The Commission comments on campaigning and regulatory issues in
its statutory reports on the conduct of elections and referendums.
Where appropriate it also publishes fuller reports about campaign
regulation, including recommendations for changes to the law.
56. The Commission is currently completing an
extensive regulatory review, drawing on previous election reports
and the views of political parties. The review is looking in detail
at the Commission's experience of regulation over the last 10
years to identify areas where PPERA, the legislative framework
governing the Commission's operations, can be amended to make
the rules more effective or to reduce the regulatory burden on
parties and individuals. The review will also identify any required
changes to the Commission's own internal practices and policies.

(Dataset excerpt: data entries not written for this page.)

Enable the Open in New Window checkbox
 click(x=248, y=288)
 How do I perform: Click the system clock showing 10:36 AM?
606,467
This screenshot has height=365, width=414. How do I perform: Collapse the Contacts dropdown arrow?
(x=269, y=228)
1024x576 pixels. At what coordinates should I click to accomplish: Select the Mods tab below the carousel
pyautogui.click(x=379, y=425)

Any changes to legislation or statutory instruments will take
some time to come into effect. The Commission intends to carry
out similar review exercises periodically in future.
57. Our last report on party and election finance
in 2009 found that the Commission did not have a performance measurement
framework linked to outcomes as recommended by regulatory good
practice. The Commission has now implemented a series of performance
indicators to measure its effectiveness as a regulator, and these
are used for both internal and external reporting of performance.
The majority of the indicators are output based, such as time
taken to respond to queries, but there are some outcome indicators
such as the number of parties submitting their returns on time.
The Commission continues to look for ways to improve its performance
measurement framework, for example it hopes to strengthen the
linkages between performance measures across the Commission. The
Commission regularly reviews its approach to regulation to ensure
it is in line with good practice and to see how it compares with
other regulators in the UK and overseas. The Commission might
find it helpful to develop a "spheres of influence"
model to assess where it is exerting most influence and whether
there are areas which need further attention, which would also
help it develop more outcome focused performance measures.
This model featured in the NAO's work on Ofcom.
WIDER POLICY AND REGULATORY DEVELOPMENTS
58. The Commission uses its knowledge and experience
of regulation to inform wider policy and developments in party
and election finance. It provides government and others with evidence
based advice on proposed changes to the regulatory framework,
rules and regulations for new elections and referendums, and on
the workability of government policy proposals. For example, the
Commission provided evidence to the Commission for Standards in
Public Life review of political funding in 2010, and published
reports on the May 2011 UK Voting Referendum which made recommendations
for changes to the rules at future elections and referendums held
under PPERA. Most recently, the Commission has used its experience
to respond to consultations on the proposed Scottish referendum
and on the Home Office draft statutory instrument for governing
the rules and regulations for the Police and Crime Commissioner
elections, which took place in November 2012.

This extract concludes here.